Pétries d’une spiritualité profonde, les images d’Après le silence oscillent entre une élégance hanteuse et puissante, notamment dans les séquences filmées à la dimension fictionnelle assurément marquée, et les effusions de douleur les plus simples. Le personnage vraisemblablement fictif et allégorique de la sœur muette n’apparaît qu’à l’écran ; ne pouvant parler, elle ne semble pouvoir prétendre exprimer la voix de son peuple. C’est pourtant elle qui porte la plus profonde souffrance, marginalisée et punie, et qui ne peut s’émanciper de son silence ni de son histoire. Le couteau avec lequel elle s’est mutilée devait permettre à sa famille de se défendre, mais il lui vole plutôt la liberté de se battre. Les autres, celles et celui qui sont présents sur scène, peuvent user de leur langue, et le font avec une véhémence désespérée.

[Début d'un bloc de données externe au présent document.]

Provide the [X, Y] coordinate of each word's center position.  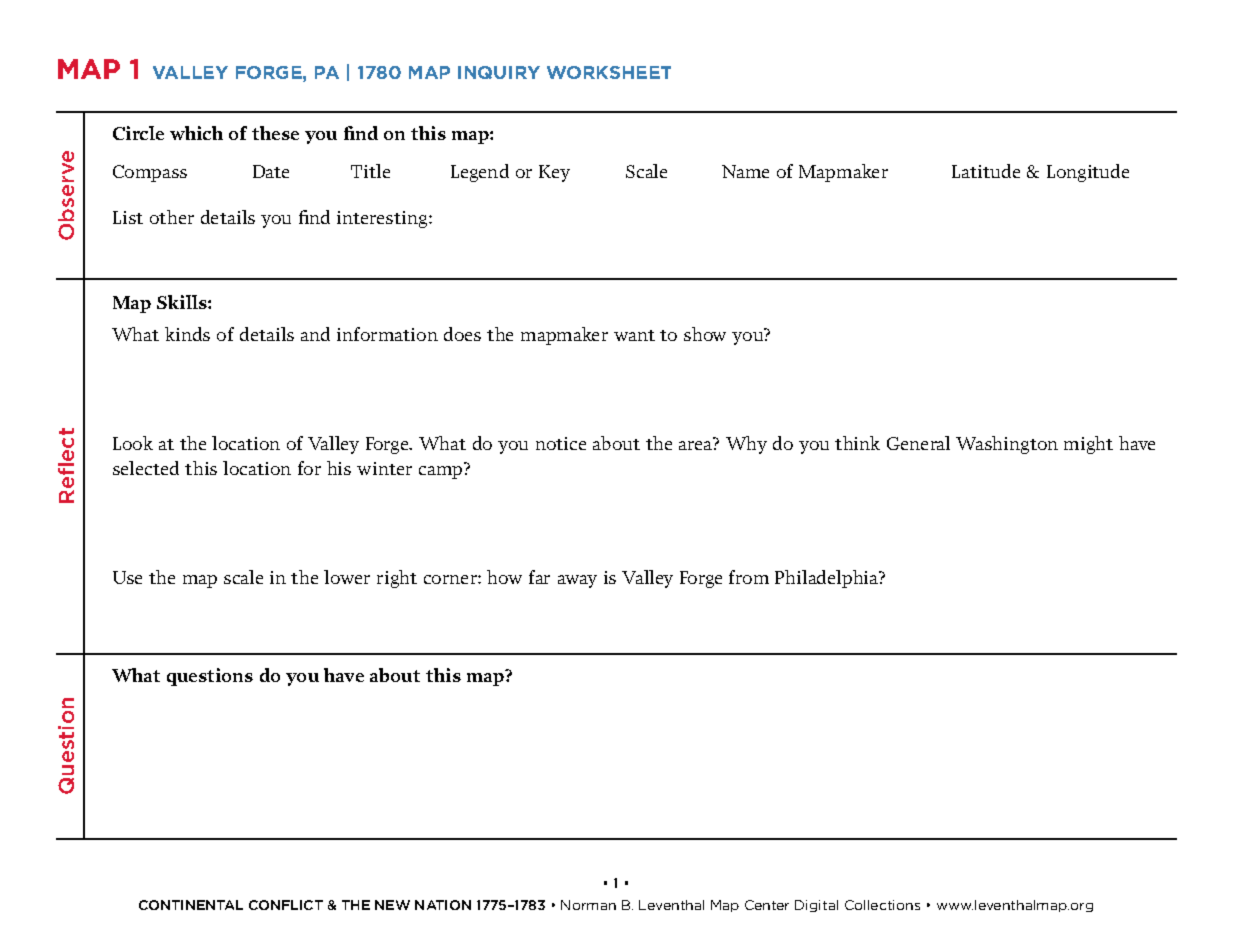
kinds [187, 334]
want [634, 335]
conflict [286, 905]
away [577, 581]
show [705, 334]
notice [561, 443]
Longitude [1088, 173]
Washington [1007, 445]
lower [347, 577]
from [749, 577]
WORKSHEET [609, 72]
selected [146, 468]
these [275, 133]
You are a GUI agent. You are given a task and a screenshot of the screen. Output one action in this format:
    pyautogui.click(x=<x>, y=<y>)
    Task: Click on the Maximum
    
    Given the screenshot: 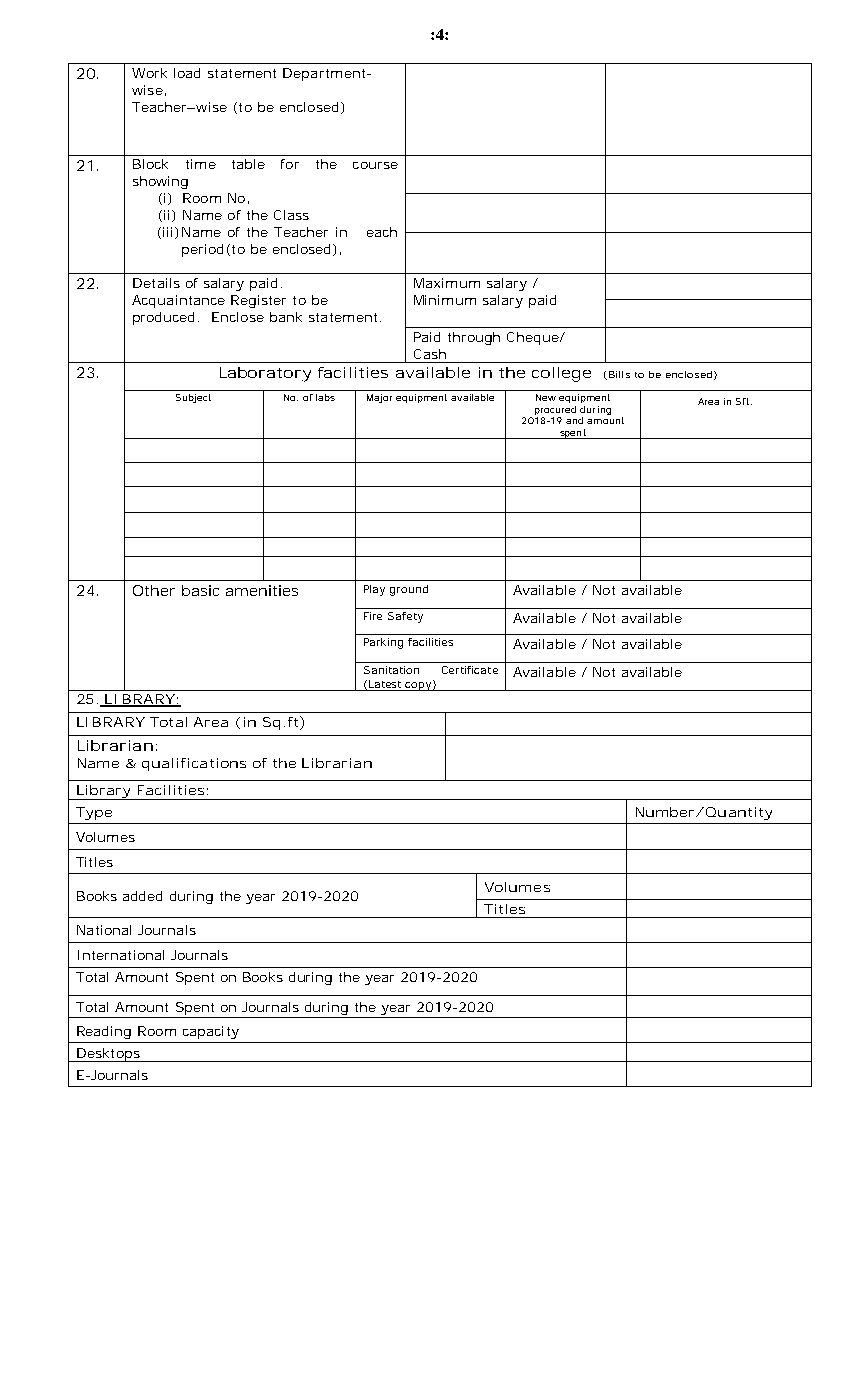 What is the action you would take?
    pyautogui.click(x=447, y=283)
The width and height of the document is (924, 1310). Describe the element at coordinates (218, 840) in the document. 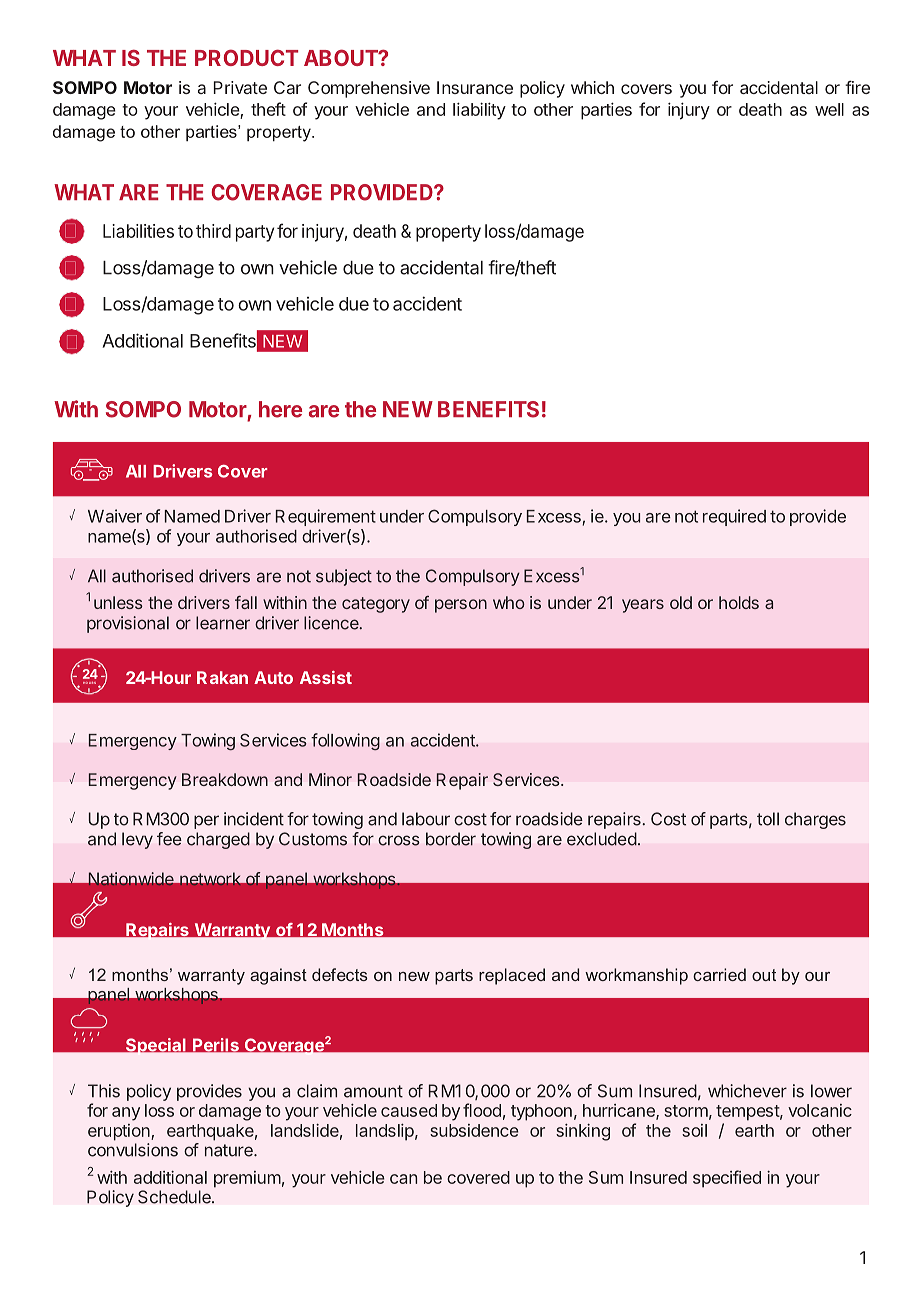

I see `charged` at that location.
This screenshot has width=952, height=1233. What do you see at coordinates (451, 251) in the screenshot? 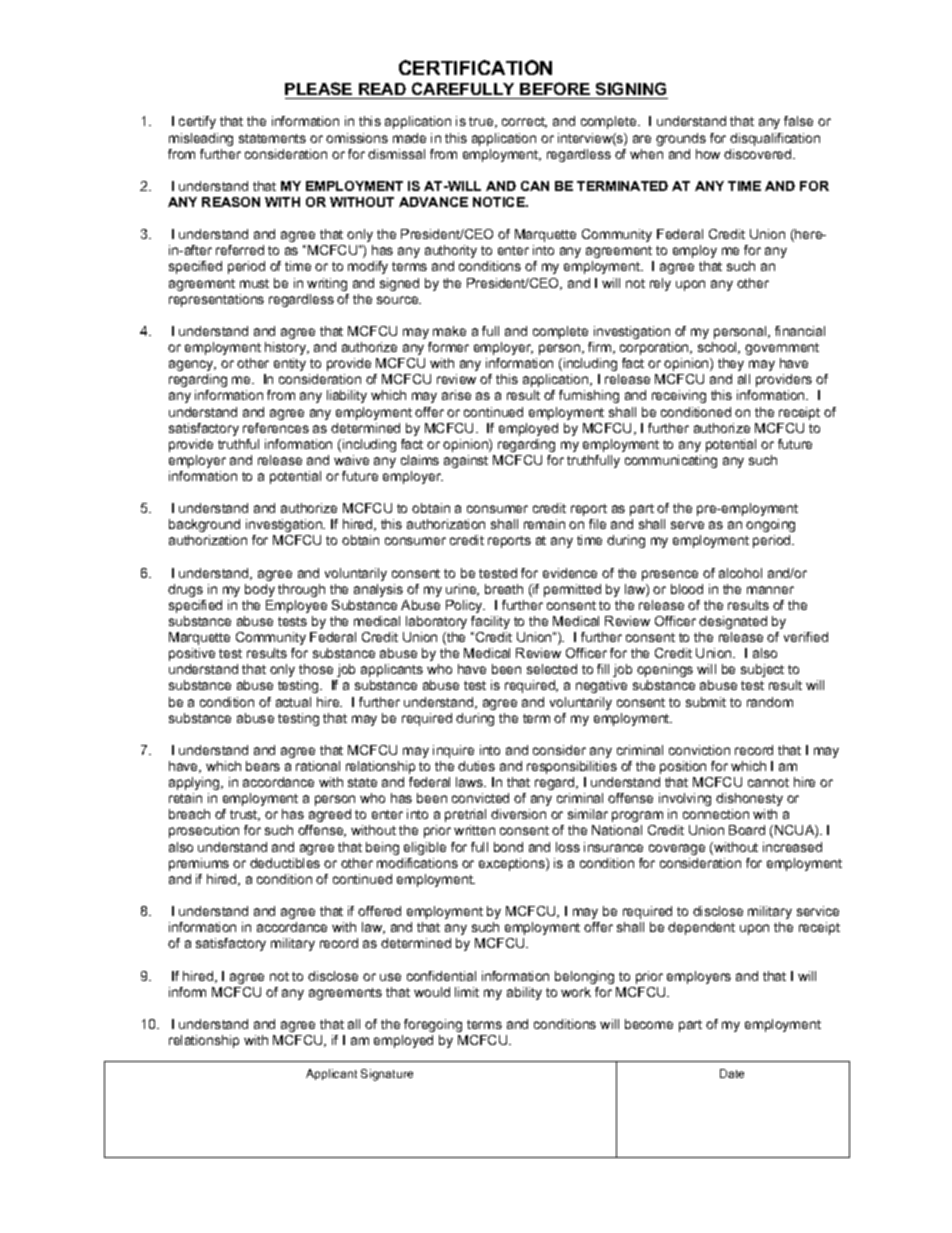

Peut-être trop, tant les cris se perdent parfois dans l’urgence et les mots deviennent difficile à suivre. La musique, elle, ne faiblit jamais, remplit l’atmosphère et pourvoit à ce manque d’intelligibilité en transmettant une vibration et une vitalité rageuse. La pièce est une vengeance, comme le dit si bien l’une des comédiennes, une vengeance contre toutes formes d’oppressions, mais aussi un vœu d’espoir et d’amour à partager. Le Brésil, c’est loin, et le message peut avoir du mal à se transmettre, mais il parvient pourtant à former, d’un public éphémère, une nouvelle communauté en lutte.